[Opening Excerpted data section]

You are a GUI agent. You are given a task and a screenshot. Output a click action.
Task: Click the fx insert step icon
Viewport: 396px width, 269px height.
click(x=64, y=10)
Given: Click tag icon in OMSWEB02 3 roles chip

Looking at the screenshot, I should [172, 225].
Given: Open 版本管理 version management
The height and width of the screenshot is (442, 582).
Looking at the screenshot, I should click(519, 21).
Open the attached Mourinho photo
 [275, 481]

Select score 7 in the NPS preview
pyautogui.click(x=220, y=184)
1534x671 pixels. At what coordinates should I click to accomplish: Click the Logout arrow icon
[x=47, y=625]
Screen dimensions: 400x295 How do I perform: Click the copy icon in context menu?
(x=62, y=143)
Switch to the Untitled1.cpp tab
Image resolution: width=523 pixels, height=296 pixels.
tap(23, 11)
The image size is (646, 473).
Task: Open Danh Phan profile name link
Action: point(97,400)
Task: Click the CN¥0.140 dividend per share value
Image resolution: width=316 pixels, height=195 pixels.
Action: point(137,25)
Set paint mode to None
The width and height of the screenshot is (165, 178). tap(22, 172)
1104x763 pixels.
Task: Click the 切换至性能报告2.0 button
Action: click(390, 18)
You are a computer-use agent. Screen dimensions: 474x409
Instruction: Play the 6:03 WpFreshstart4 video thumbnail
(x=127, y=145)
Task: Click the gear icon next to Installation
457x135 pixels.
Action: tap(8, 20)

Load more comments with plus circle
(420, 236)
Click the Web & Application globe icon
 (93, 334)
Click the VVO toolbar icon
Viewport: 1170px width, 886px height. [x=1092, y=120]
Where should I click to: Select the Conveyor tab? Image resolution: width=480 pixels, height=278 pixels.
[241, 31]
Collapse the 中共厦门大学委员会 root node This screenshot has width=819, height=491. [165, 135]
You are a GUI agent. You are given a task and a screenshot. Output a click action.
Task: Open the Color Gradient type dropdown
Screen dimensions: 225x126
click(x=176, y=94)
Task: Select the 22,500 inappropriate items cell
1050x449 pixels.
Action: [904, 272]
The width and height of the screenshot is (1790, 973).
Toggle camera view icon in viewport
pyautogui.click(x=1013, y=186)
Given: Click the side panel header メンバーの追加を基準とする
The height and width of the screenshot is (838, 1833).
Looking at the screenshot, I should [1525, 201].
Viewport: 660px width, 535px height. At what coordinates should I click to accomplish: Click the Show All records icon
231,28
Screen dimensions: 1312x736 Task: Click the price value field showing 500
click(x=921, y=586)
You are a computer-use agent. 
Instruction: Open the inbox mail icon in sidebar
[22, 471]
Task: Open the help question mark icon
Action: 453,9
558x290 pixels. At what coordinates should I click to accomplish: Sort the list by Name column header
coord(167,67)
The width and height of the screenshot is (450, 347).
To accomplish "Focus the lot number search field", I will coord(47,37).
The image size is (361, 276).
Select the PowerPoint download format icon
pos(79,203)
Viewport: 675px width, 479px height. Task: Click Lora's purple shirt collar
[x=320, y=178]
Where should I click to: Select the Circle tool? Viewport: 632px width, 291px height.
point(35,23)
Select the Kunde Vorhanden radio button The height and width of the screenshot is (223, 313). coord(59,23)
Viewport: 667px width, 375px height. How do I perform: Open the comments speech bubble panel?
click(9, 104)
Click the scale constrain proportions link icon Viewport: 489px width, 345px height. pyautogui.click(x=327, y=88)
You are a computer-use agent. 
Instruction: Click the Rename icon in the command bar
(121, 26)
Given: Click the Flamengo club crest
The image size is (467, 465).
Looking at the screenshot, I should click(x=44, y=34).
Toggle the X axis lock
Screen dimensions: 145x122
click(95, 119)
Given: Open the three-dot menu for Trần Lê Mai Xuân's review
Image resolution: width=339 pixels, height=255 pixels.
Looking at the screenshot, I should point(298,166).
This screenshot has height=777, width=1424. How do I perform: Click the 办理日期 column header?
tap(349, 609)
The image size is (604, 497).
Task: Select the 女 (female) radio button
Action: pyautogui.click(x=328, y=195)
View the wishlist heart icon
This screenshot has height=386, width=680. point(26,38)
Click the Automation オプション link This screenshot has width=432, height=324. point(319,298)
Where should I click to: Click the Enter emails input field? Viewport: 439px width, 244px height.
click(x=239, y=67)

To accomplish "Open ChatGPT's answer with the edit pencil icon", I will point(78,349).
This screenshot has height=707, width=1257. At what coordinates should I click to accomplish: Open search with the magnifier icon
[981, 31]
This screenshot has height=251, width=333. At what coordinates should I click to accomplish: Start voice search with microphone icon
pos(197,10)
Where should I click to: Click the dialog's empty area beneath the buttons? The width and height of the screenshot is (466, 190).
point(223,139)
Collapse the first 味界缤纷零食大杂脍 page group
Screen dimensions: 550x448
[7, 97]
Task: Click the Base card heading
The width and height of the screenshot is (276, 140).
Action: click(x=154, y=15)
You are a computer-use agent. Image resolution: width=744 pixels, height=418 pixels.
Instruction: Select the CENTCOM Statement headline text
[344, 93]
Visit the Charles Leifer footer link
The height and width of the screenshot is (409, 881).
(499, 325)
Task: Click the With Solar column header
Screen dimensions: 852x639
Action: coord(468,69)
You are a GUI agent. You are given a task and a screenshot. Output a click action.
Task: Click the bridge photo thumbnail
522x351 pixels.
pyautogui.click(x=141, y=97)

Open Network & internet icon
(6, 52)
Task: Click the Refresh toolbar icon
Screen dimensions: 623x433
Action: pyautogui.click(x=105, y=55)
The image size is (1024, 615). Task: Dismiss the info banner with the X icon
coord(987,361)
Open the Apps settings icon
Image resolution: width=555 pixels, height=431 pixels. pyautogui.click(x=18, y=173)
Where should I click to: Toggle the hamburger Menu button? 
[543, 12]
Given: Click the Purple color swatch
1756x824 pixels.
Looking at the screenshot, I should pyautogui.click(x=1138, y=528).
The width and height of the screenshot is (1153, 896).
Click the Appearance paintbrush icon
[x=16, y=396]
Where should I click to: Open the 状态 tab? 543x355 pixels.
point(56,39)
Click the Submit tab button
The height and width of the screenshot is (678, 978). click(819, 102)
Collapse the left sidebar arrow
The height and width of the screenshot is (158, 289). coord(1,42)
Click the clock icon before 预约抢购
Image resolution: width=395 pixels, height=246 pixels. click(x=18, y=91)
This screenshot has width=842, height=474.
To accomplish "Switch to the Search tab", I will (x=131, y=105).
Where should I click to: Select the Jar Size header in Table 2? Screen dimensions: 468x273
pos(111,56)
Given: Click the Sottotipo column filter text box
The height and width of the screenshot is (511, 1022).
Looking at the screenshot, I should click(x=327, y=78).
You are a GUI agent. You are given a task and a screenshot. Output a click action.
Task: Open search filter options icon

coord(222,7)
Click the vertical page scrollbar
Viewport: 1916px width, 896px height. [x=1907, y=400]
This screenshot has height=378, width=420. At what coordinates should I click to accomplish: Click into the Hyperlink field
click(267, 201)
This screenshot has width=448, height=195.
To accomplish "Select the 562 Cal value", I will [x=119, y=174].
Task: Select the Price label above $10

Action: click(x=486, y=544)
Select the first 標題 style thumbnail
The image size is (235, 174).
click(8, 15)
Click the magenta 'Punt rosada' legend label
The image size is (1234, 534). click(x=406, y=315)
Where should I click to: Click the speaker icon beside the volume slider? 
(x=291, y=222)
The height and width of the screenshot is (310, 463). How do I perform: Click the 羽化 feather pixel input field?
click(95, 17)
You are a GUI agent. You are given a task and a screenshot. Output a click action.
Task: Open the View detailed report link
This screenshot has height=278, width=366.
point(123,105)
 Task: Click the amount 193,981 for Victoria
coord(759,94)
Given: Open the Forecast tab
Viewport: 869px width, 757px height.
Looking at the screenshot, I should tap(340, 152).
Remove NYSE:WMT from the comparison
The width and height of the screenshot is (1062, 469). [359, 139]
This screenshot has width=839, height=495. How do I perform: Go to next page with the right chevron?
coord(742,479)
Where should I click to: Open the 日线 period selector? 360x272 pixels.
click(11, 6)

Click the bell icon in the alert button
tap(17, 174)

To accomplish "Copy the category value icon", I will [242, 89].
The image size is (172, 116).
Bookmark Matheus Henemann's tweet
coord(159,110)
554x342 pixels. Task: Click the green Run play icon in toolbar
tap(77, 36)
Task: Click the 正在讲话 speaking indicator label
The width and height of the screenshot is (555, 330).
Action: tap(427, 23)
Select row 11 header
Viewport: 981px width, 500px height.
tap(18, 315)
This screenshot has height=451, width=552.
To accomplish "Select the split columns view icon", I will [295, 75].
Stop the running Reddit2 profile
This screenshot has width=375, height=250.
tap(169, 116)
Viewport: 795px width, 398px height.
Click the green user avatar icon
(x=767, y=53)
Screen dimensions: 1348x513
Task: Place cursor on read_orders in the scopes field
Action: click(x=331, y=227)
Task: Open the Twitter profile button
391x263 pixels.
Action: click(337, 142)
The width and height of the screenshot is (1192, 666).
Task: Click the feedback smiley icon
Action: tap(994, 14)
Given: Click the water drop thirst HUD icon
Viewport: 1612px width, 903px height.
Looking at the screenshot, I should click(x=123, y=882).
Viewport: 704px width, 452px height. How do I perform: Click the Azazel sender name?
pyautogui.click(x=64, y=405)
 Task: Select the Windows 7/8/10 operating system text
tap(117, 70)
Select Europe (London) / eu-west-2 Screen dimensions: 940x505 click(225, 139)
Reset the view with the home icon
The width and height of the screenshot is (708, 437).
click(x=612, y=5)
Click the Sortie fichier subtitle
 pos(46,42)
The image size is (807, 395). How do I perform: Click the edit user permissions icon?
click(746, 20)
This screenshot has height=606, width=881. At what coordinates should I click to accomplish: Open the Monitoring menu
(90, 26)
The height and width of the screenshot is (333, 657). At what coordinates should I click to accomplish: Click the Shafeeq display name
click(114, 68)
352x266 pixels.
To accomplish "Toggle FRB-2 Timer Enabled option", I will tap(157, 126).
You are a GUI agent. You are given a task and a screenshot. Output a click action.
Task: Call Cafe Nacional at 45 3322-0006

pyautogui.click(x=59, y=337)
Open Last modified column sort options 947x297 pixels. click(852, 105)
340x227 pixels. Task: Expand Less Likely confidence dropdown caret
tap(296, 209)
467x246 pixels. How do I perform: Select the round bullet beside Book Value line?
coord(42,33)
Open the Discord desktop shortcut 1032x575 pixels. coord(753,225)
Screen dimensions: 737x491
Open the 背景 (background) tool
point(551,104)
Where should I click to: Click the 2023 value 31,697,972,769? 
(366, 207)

[Closing Excerpted data section]

Your task: Your answer should consist of the lines from the line with "Task: Open search filter options icon" to the line with "Given: Open the Forecast tab" above, repeated exactly, both ends included.

Exercise answer:
Task: Open search filter options icon

coord(222,7)
Click the vertical page scrollbar
Viewport: 1916px width, 896px height. [x=1907, y=400]
This screenshot has height=378, width=420. At what coordinates should I click to accomplish: Click into the Hyperlink field
click(267, 201)
This screenshot has width=448, height=195.
To accomplish "Select the 562 Cal value", I will [x=119, y=174].
Task: Select the Price label above $10

Action: click(x=486, y=544)
Select the first 標題 style thumbnail
The image size is (235, 174).
click(8, 15)
Click the magenta 'Punt rosada' legend label
The image size is (1234, 534). click(x=406, y=315)
Where should I click to: Click the speaker icon beside the volume slider? 
(x=291, y=222)
The height and width of the screenshot is (310, 463). How do I perform: Click the 羽化 feather pixel input field?
click(95, 17)
You are a GUI agent. You are given a task and a screenshot. Output a click action.
Task: Open the View detailed report link
This screenshot has height=278, width=366.
point(123,105)
 Task: Click the amount 193,981 for Victoria
coord(759,94)
Given: Open the Forecast tab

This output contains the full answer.